I am not afraid of the Board of Education so far as technical education is concerned. I tremble much more about the Board in the future so far as broad liberal secondary education is concerned. Pressure of events and the industrial necessities of this country will impel us to have some regard to technical education, but I say, finally, in the best interests of technical education itself: Do not let it be driven apart, do not let us have it separated. As I envisage the consultative committee, they will not be biased one way or the other, and that the idea is to have a balanced committee, people with experience of all the various phases and requirements of the educational system, and not only as a watertight system but in relation to the needs of the nation and the people as a whole. Therefore I say quite frankly that I am definitely opposed to the Amendment, and if it is pressed to a Division I hope my hon. Friends on this side will resist it.

Captain Cobb (Preston)

My hon. Friend the Member for Aberavon (Mr. Cove) has informed the Committee he is not at all afraid of what the Board's intentions are with regard to technical education, presumably judging them on their past records. If that is his belief, he cannot be as interested in the future of technical education as a great many of us are on this side. I agree with the view he expressed that it would be an evil thing for the boys and girls of this country if technical education were made a hard and fast thing and no other education was envisaged. But that is not technical education in its modern sense. If he had visited a number of the junior technical schools which exist in London and many other parts of the country he would realise that up to about 15 or 16 years of age these children are receiving a first class general education with a slightly technical bias.

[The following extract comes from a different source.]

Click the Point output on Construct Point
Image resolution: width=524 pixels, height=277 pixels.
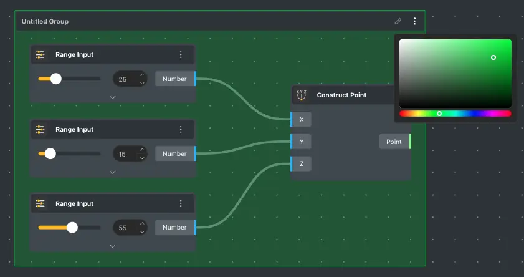pos(394,142)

In every kind of school in the country after the age of about 16 a child is bound to undertake a measure of specialisation. I feel, and I think many of my hon. Friends feel too, that real central drive from the Board of Education is vitally necessary in order that the best kind of technical education can be available, not only for these youngsters but for the country as a whole and for the sake of our export trade. I would like to remind my hon. Friends who are not particularly interested in this form of education, that it will be our technical skill in the years to come which will keep this country going and help to pay for this improved system of education among many other things. I am definitely of the opinion that technical education generally speaking has been the cinderella of our educational system. Speaking generally such technical education that does exist is very good in many parts of the country, but it owes its existence almost entirely either to pri- vate enterprise or to a particularly enterprising local authority. There has been no initiative from Whitehall which has been responsible for that kind of development.

In view of the fact that in the post-war years the President of the Board of Education will be taking upon himself far wider powers I want him to have the knowledge to use those powers effectively so far as technical education is concerned by having a really qualified council to advise him on these matters. There is the question of status involved. I have a very strong feeling that the officials of the Board of Education are inclined to adopt a slightly patronising attitude to technical education. They look on it as something which is quite good for somebody else, whereas in fact it ought to be something available for everyone in the country.

If it would not be out of Order now to criticise the public schools system I should say that it is a great misfortune that the public schools do not give a great deal more attention to technical education. I am convinced that if anybody is interested in the future of technical education and is seized with its immense importance, he will support this Amendment, so that the Minister may have available a first-class, fully-qualified council to advise him upon this important matter.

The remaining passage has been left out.